En outre, même pour l'émission, la tolérance n'est pas un blanc-seing. Une entreprise qui n'a entrepris aucune démarche et qui attend passivement que 2027 arrive ne pourra pas se prévaloir d'une « posture pédagogique » de l'administration.

Pourquoi attendre comporte un risque juridique

La tolérance annoncée ne figure dans aucun texte réglementaire opposable. Elle relève de déclarations publiques et de la doctrine administrative, qui peut évoluer. L'article 289 du Code général des impôts, modifié par l'ordonnance n° 2021-1190 du 15 septembre 2021, impose la facturation électronique sans prévoir d'exception pour 2026. Le décret n° 2022-1299 du 7 octobre 2022 fixe les modalités techniques sans introduire de période de souplesse.

En d'autres termes, un contrôle fiscal diligent en 2026 pourrait sanctionner une entreprise non conforme, même si l'administration a annoncé qu'elle ne le ferait pas systématiquement. La tolérance est une ligne de conduite, pas un droit acquis. Elle peut être retirée, restreinte, ou appliquée de façon inégale selon les services.

Par ailleurs, même en l'absence de sanction administrative, une entreprise qui ne peut recevoir de factures électroniques perturbe ses relations commerciales. Ses fournisseurs, eux, peuvent être tenus d'émettre en électronique dès 2026 selon leur taille. Si vous n'êtes pas inscrit dans l'annuaire, ils devront choisir entre enfreindre la loi ou cesser de vous facturer normalement.

Ce qu'un dossier de conformité daté change juridiquement

Face à un contrôle ou à un différend, une entreprise qui peut produire :

  • Un diagnostic de conformité réalisé en 2025 ou début 2026.
  • Un plan d'action détaillé avec échéances.
  • Des preuves de démarches (contrat avec une PDP, échanges avec son éditeur de logiciel, formation des équipes).

…se trouve dans une position juridique bien plus solide qu'une entreprise qui n'a rien documenté.

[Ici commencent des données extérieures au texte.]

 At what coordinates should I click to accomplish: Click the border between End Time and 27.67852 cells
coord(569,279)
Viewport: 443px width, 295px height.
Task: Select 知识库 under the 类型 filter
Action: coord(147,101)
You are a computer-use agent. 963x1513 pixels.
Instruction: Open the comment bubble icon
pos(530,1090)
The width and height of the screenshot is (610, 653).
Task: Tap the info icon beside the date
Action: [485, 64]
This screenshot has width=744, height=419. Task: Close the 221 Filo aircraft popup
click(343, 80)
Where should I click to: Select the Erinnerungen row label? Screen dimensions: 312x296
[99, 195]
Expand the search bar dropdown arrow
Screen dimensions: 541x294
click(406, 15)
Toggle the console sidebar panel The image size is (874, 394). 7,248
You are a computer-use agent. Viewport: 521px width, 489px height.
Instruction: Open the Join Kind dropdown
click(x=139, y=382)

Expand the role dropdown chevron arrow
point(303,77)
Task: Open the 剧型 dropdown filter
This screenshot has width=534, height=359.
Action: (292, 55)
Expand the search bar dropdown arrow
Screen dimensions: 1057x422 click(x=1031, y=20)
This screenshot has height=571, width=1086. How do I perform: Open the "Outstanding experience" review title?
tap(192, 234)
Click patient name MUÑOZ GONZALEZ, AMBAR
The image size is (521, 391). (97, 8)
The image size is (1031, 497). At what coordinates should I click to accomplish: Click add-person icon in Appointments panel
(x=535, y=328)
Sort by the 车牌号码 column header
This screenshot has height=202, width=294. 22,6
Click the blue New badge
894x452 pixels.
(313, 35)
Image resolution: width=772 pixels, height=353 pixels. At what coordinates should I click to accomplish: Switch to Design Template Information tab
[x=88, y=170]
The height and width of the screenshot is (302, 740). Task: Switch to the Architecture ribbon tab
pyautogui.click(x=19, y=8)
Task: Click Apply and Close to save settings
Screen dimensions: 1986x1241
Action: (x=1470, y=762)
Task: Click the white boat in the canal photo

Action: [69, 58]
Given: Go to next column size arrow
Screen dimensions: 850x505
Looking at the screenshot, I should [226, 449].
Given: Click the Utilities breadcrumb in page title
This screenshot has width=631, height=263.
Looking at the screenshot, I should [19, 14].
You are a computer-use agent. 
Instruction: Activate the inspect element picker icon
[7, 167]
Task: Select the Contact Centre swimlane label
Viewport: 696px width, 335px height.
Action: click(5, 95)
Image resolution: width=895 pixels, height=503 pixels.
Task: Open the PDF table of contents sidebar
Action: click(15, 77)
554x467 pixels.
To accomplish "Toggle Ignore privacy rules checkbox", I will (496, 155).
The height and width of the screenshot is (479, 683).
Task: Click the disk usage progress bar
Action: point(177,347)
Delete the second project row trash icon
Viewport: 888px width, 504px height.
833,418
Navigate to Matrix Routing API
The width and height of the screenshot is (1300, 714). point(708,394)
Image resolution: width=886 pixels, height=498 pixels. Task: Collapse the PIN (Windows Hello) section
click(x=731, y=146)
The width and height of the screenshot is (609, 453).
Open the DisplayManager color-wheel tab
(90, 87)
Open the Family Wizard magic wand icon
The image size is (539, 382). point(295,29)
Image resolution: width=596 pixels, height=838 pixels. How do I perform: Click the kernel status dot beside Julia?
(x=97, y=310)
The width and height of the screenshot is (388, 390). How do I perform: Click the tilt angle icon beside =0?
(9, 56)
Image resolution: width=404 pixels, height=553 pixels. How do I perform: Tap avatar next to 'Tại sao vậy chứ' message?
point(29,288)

Ce dossier matérialise la bonne foi et l'engagement. Il transforme une situation de non-conformité passive en trajectoire de mise en conformité active. C'est ce que la tolérance couvre réellement : non pas l'inaction, mais l'effort documenté.

Le service etesvousconforme.fr produit précisément ce type de dossier : un état des lieux daté, un relevé des écarts, un plan d'action chiffré. Ce n'est pas une certification — qui n'existe pas légalement pour une entreprise assujettie — mais une preuve déclarative opposable.

La réception et l'annuaire ne peuvent pas attendre

Même si vous décidez de reporter à fin 2026 votre capacité d'émission électronique, deux chantiers doivent être menés dès maintenant :

1. L'inscription dans l'annuaire, qui nécessite le choix d'une plateforme (PDP ou PPF) et qui peut prendre plusieurs semaines une fois la décision prise, compte tenu des délais de contractualisation et de paramétrage.

2. La mise en place de la réception, qui implique souvent une adaptation de votre logiciel de comptabilité ou de gestion, une formation des équipes, et des tests avec vos principaux fournisseurs.

Ces deux points conditionnent la continuité de votre activité commerciale. Ils ne relèvent pas d'une obligation théorique que l'administration pourrait tolérer, mais d'une nécessité opérationnelle : si vous ne pouvez pas recevoir, vos fournisseurs ne pourront pas vous facturer conformément à la loi.

Ce que vous pouvez vérifier vous-même

  • Relisez les communiqués de la DGFiP sur la tolérance : ils parlent d'émission, jamais de réception. La distinction est systématique.
  • Vérifiez que votre entreprise figure dans l'annuaire (une fois celui-ci ouvert) : sans cette inscription, aucun fournisseur ne peut vous adresser de facture électronique valide.
  • Testez la réception d'une facture structurée avec l'un de vos fournisseurs : cela révèle immédiatement si votre organisation est prête ou non.
  • Réalisez un diagnostic de conformité pour obtenir un dossier daté qui documente votre trajectoire et constitue une preuve recevable en cas de contrôle.